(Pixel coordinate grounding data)
══════

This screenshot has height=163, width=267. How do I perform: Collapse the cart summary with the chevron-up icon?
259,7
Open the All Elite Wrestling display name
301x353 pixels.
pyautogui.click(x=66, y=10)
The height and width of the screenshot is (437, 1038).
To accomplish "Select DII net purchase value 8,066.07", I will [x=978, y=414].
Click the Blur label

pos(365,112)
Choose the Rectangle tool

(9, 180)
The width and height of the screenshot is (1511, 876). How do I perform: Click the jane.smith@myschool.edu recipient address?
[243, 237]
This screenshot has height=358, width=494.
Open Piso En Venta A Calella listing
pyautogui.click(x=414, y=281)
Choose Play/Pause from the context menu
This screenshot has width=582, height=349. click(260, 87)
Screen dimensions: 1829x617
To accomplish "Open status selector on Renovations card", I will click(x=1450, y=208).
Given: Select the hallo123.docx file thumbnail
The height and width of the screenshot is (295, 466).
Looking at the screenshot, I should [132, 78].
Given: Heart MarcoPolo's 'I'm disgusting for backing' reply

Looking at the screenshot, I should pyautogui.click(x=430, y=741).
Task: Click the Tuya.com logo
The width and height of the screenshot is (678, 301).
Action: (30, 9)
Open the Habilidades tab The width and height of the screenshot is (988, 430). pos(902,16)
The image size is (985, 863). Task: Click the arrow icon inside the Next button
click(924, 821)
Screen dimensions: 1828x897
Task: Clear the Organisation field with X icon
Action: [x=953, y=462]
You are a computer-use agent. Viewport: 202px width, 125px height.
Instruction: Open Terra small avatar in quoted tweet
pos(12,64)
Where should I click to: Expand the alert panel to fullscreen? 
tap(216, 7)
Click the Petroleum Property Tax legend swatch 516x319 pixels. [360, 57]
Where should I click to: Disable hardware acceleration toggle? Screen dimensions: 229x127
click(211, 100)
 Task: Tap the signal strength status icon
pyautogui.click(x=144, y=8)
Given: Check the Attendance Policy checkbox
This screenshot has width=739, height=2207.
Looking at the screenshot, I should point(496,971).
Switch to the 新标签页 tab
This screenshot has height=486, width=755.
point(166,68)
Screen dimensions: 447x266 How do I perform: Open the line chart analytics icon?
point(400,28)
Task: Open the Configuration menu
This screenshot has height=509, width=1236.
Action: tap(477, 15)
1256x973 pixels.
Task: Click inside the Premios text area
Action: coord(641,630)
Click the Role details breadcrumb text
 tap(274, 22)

══════

WORK ORDER | Each entry shown above should be transcribed exactly as written.

RESPONSE BELOW |
This screenshot has height=163, width=267. How do I perform: Collapse the cart summary with the chevron-up icon?
259,7
Open the All Elite Wrestling display name
301x353 pixels.
pyautogui.click(x=66, y=10)
The height and width of the screenshot is (437, 1038).
To accomplish "Select DII net purchase value 8,066.07", I will [x=978, y=414].
Click the Blur label

pos(365,112)
Choose the Rectangle tool

(9, 180)
The width and height of the screenshot is (1511, 876). How do I perform: Click the jane.smith@myschool.edu recipient address?
[243, 237]
This screenshot has height=358, width=494.
Open Piso En Venta A Calella listing
pyautogui.click(x=414, y=281)
Choose Play/Pause from the context menu
This screenshot has width=582, height=349. click(260, 87)
Screen dimensions: 1829x617
To accomplish "Open status selector on Renovations card", I will click(x=1450, y=208).
Given: Select the hallo123.docx file thumbnail
The height and width of the screenshot is (295, 466).
Looking at the screenshot, I should [132, 78].
Given: Heart MarcoPolo's 'I'm disgusting for backing' reply

Looking at the screenshot, I should pyautogui.click(x=430, y=741).
Task: Click the Tuya.com logo
The width and height of the screenshot is (678, 301).
Action: (30, 9)
Open the Habilidades tab The width and height of the screenshot is (988, 430). pos(902,16)
The image size is (985, 863). Task: Click the arrow icon inside the Next button
click(924, 821)
Screen dimensions: 1828x897
Task: Clear the Organisation field with X icon
Action: [x=953, y=462]
You are a computer-use agent. Viewport: 202px width, 125px height.
Instruction: Open Terra small avatar in quoted tweet
pos(12,64)
Where should I click to: Expand the alert panel to fullscreen? 
tap(216, 7)
Click the Petroleum Property Tax legend swatch 516x319 pixels. [360, 57]
Where should I click to: Disable hardware acceleration toggle? Screen dimensions: 229x127
click(211, 100)
 Task: Tap the signal strength status icon
pyautogui.click(x=144, y=8)
Given: Check the Attendance Policy checkbox
This screenshot has width=739, height=2207.
Looking at the screenshot, I should point(496,971).
Switch to the 新标签页 tab
This screenshot has height=486, width=755.
point(166,68)
Screen dimensions: 447x266 How do I perform: Open the line chart analytics icon?
point(400,28)
Task: Open the Configuration menu
This screenshot has height=509, width=1236.
Action: tap(477, 15)
1256x973 pixels.
Task: Click inside the Premios text area
Action: coord(641,630)
Click the Role details breadcrumb text
 tap(274, 22)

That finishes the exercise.